## Records for the task
________

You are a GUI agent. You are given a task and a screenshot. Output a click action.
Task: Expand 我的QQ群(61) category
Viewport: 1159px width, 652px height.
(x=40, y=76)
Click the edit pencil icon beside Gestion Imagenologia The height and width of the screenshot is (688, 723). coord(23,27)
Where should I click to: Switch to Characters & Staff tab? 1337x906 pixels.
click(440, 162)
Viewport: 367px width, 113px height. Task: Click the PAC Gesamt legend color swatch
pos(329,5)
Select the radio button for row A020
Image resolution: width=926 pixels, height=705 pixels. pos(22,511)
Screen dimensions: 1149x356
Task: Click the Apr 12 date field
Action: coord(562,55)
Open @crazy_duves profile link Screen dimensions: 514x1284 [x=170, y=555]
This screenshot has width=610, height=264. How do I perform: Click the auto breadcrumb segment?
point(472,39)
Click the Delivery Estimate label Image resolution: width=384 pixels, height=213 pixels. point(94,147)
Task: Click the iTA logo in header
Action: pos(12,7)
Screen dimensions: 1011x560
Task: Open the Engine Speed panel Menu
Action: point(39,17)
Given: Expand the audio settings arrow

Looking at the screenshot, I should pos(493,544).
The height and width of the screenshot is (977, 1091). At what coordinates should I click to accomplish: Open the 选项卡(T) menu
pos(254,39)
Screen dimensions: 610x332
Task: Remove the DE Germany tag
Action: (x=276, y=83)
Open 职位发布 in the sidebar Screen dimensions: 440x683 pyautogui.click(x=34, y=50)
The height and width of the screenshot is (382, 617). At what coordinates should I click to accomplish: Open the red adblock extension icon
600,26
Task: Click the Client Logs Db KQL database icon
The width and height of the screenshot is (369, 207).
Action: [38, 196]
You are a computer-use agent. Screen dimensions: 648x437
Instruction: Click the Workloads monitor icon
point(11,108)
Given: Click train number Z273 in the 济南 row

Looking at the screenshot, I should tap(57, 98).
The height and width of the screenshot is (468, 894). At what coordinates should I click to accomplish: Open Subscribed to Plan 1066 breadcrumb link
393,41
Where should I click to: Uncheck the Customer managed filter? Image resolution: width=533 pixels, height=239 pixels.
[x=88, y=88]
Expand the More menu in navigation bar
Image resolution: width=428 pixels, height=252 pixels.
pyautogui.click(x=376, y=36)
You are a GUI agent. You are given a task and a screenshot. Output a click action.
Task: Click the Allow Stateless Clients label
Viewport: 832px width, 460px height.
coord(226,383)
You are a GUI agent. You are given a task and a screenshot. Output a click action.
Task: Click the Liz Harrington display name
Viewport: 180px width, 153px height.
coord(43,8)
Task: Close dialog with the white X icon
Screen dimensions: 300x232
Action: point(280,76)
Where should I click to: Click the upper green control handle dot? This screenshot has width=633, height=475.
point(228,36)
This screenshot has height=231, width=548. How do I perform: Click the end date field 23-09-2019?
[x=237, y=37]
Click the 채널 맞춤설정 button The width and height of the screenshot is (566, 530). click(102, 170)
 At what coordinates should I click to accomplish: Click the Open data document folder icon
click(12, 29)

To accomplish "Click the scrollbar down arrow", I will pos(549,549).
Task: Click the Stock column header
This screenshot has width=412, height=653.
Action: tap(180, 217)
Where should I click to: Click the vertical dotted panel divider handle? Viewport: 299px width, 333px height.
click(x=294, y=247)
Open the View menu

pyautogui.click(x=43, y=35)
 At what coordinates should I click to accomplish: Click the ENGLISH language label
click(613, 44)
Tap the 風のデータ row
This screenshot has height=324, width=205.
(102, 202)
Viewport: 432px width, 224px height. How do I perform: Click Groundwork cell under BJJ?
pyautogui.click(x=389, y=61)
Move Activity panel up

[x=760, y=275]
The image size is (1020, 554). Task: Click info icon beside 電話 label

________

## Instructions to follow
The word "beside" may occur in lines of the records. Report how many such lines there are, giving only the number.

## Final answer
2